**SUPPLIED PASSAGE**
* * * *
= Geoffrey R. Denton =

British economist

Geoffrey R. Denton (born 1931) is a British economist. He served as Director of Wilton Park, and formerly as Reader in Economics at the University of Reading (from 1967) and Professor and head of economics at the College of Europe in Bruges. He was also Research Director of the Federal Trust for Education and Research from 1973 and Special Adviser to the House of Lords European Communities Committee. He was married to a Hungarian refugee who was a student of his in the 1960s. They were the parents of Nick Denton.

He worked for the Political and Economic Planning think tank 1955-1959 and was a member of its Executive Committee 1967-1973.

Upon his resignation from the College of Europe, he was made an honorary member of the student association.
* * * *
**YOUR TASKS**
1 – From the Geoffrey R. Denton text, could you repeat word for word the part starting at "Geoffrey R. Denton (born" and ending at "the student association."?
2 – Which specific years (not decades) does the Geoffrey R. Denton text mention? List each one once.

**RECORDED INFORMATION**
* * * *
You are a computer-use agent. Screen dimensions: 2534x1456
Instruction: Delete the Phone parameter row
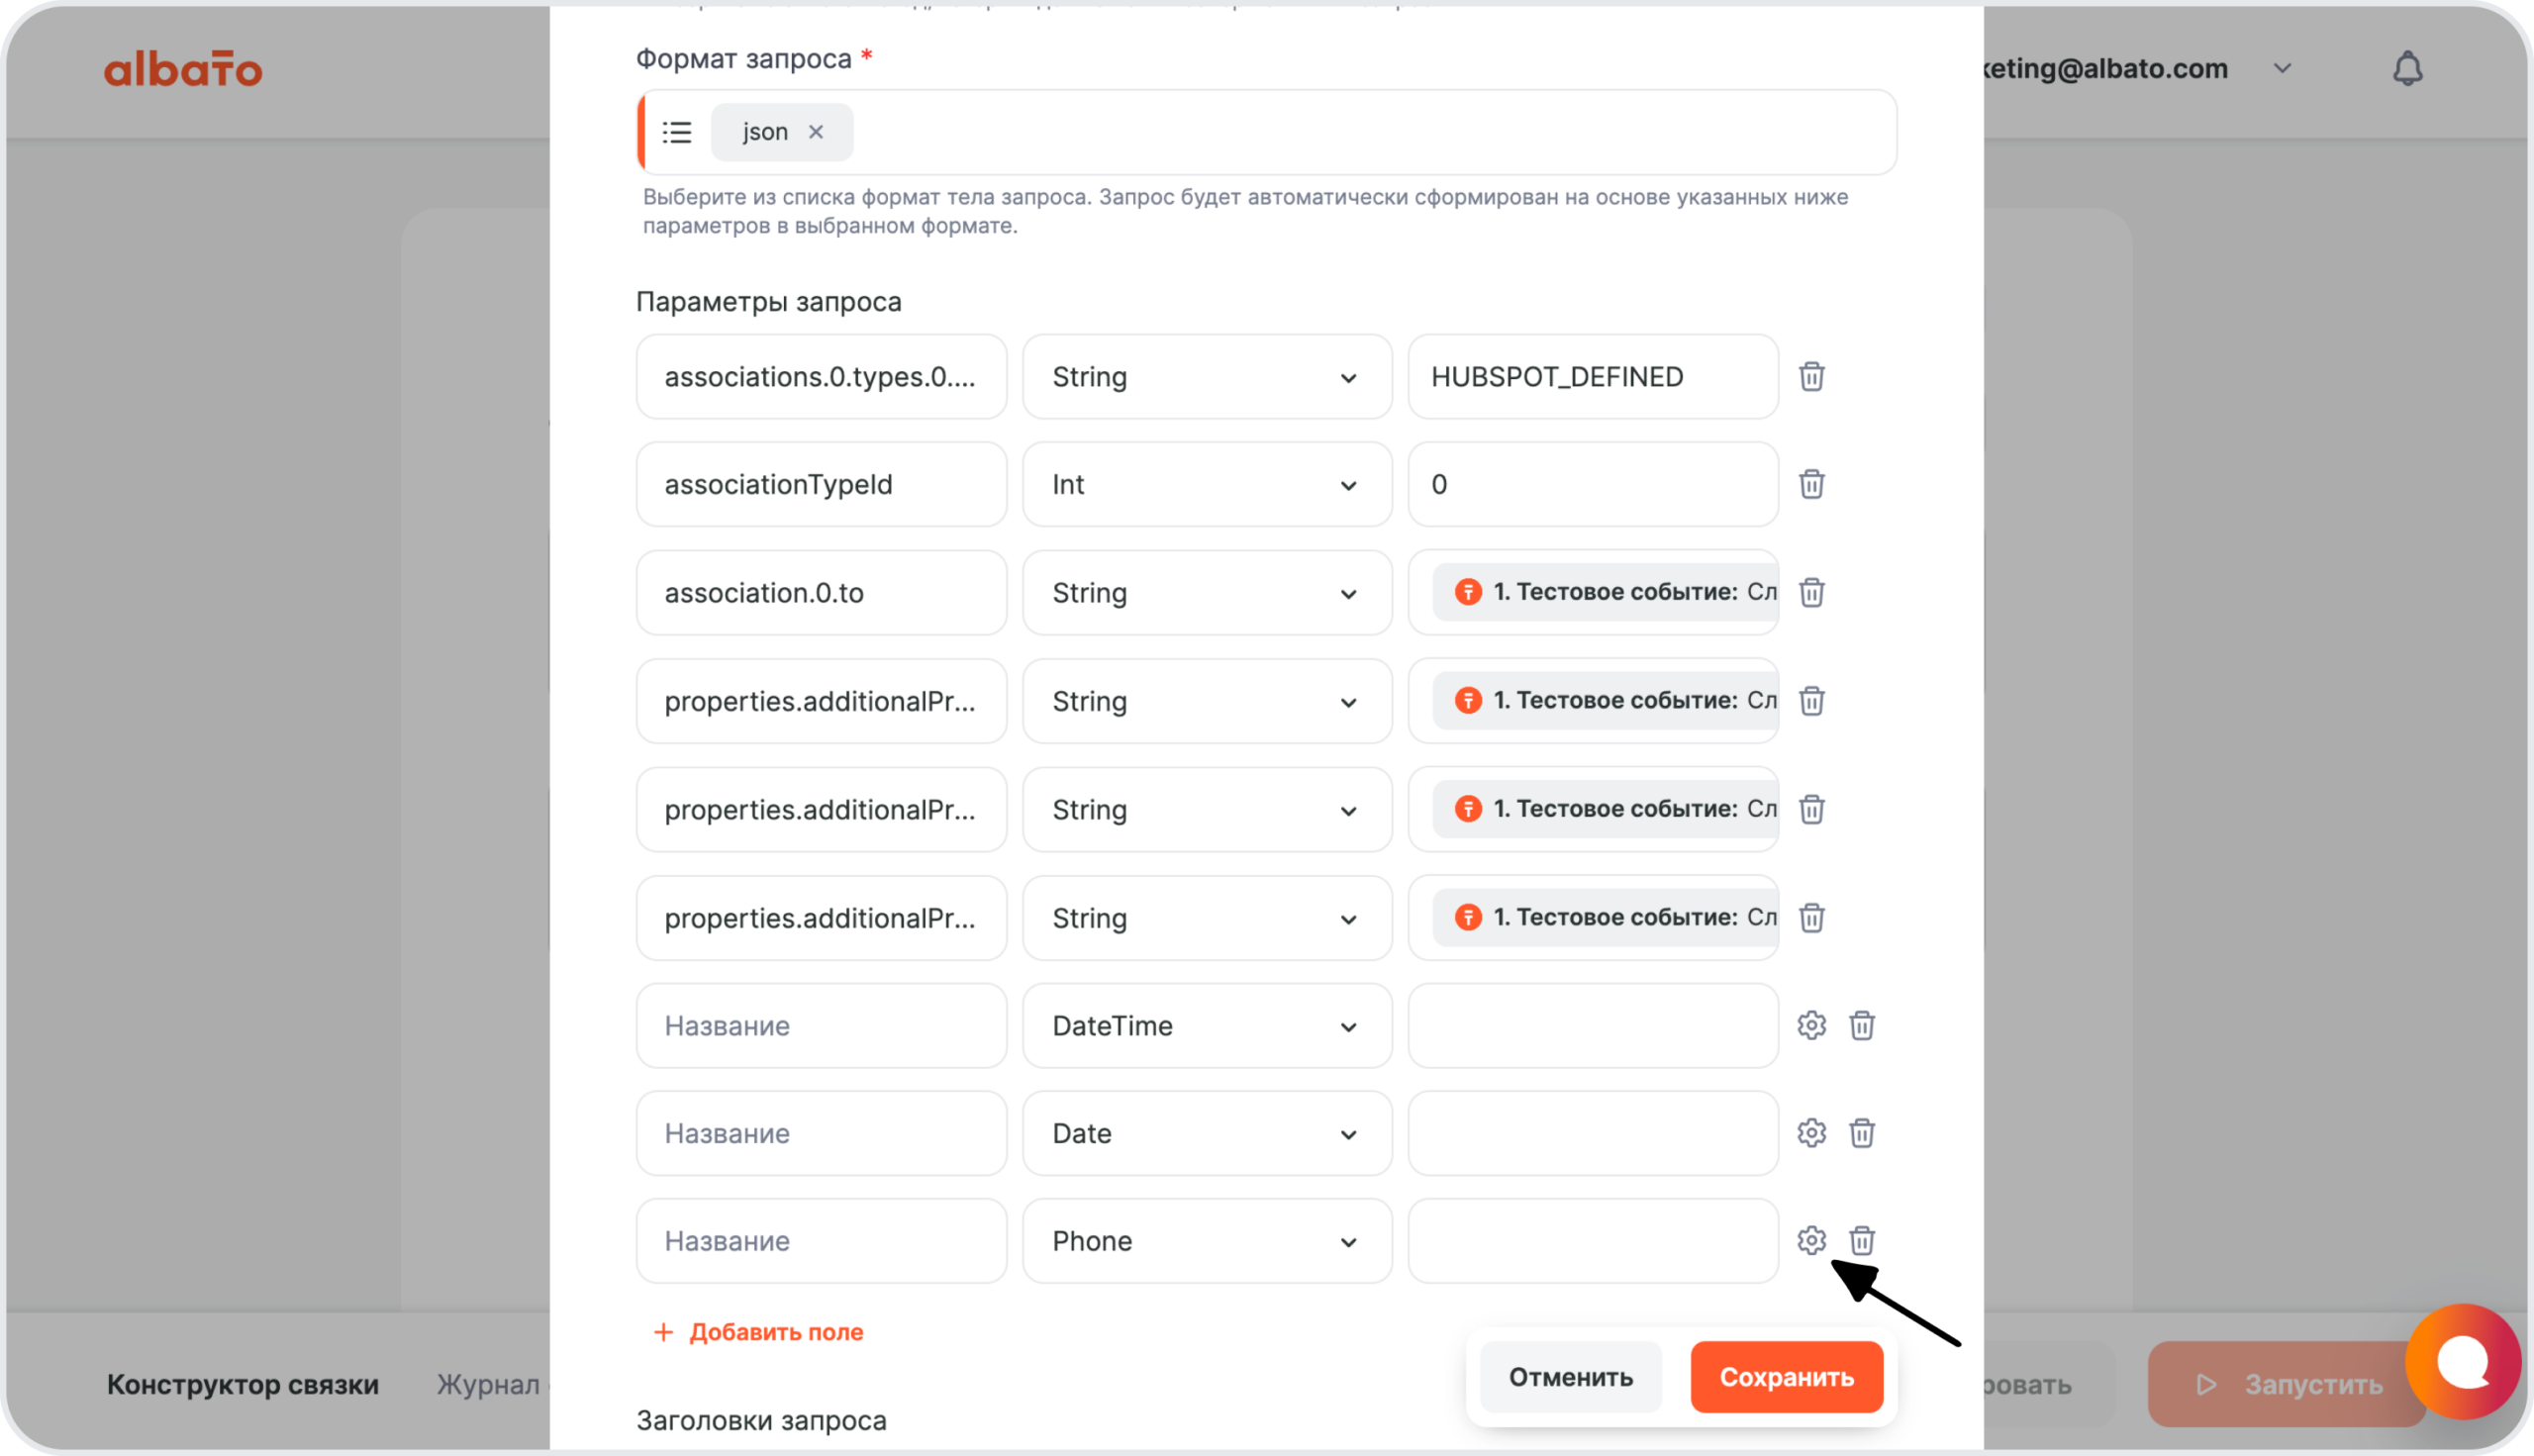tap(1861, 1241)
* * * *
**RESULTS FOR EACH TASK**
1 –
Geoffrey R. Denton (born 1931) is a British economist. He served as Director of Wilton Park, and formerly as Reader in Economics at the University of Reading (from 1967) and Professor and head of economics at the College of Europe in Bruges. He was also Research Director of the Federal Trust for Education and Research from 1973 and Special Adviser to the House of Lords European Communities Committee. He was married to a Hungarian refugee who was a student of his in the 1960s. They were the parents of Nick Denton.

He worked for the Political and Economic Planning think tank 1955-1959 and was a member of its Executive Committee 1967-1973.

Upon his resignation from the College of Europe, he was made an honorary member of the student association.

2 – 1931, 1955, 1959, 1967, 1973